Kenzo (1939), est le premier Japonais à véritablement s’installer à Paris. Lui aussi s’inspire du kimono, et crée des vêtements aux formes simples, mais aux motifs gais et colorés. Il est un adepte des ensembles spencer-pantalon large, ou des robes amples à taille un peu haute, d’esprit folklorique et montrant un souci du confort. Issey Miyake (1938), qui a été un étudiant de la Chambre Syndicale de la Couture, travaille comme assistant de Guy Laroche (1921-1989) et de Givenchy (1927) avant de partir à New York travailler chez Geoffrey Beene (1924-2004) et ouvrir un bureau de style. Il présente une première collection en 1971 à New York, puis en 1973 à Paris. Miyake s’intéresse surtout aux matières (bustes en plastique…) et se rend surtout célèbre avec ses plissés inspirés par Fortuny (1871-1949).
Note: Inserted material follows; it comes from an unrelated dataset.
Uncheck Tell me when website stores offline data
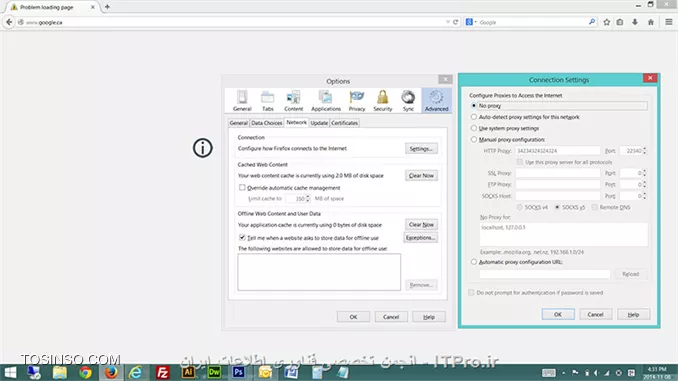Viewport: 678px width, 381px height. 242,237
Il ouvre même un laboratoire de recherche sur les tissus dans son pays natal. Héritier du costume traditionnel japonais, il aime les coupes savantes, asymétriques, mais sans oublier le confort.
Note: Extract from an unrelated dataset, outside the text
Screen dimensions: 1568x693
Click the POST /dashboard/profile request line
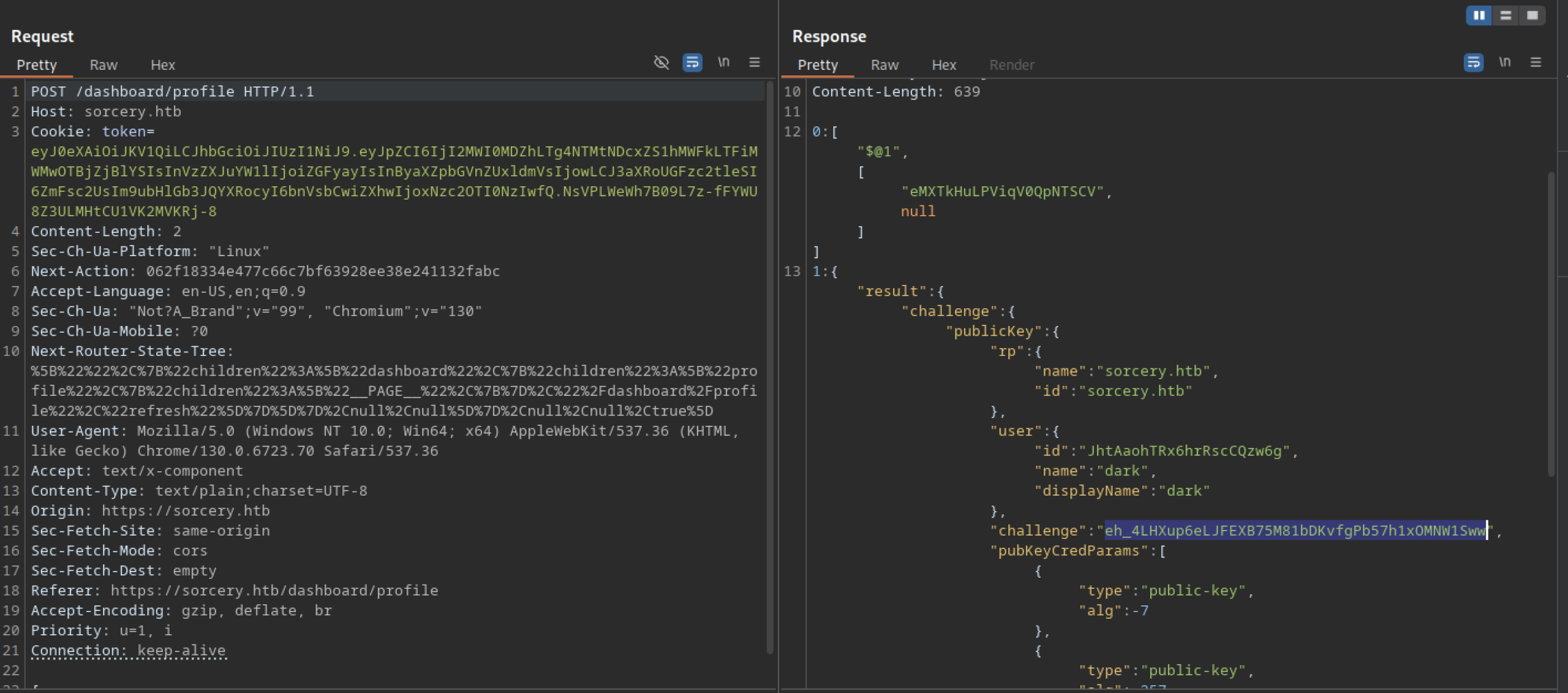tap(172, 92)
La seconde génération de stylistes des années 1970

Vers 1975, une nouvelle génération de stylistes fait son apparition, parmi laquelle se distinguent Chantal Thomass (1947), passionnée de lingerie, Agnès B. (1941), qui se rend célèbre avec ses cardigans en molleton à boutons pression, Claude Montana (1949), qui favorise le cuir et les formes rigoureuses, ou Thierry Mugler (1948), ancien danseur, qui transmet dans ses vêtements un goût du théâtral, soulignant et élargissant les carrures. Popy Moreni (1947), est née dans une famille d’artistes. Grande coloriste, elle s’inspire de la peinture et se fait surtout connaître avec ses tenues inspirées par la Commedia dell’arte. Jean-Paul Gaultier (1952) se forme en autodidacte avant de travailler chez Pierre Cardin (1922). Il présente sa première collection en 1976.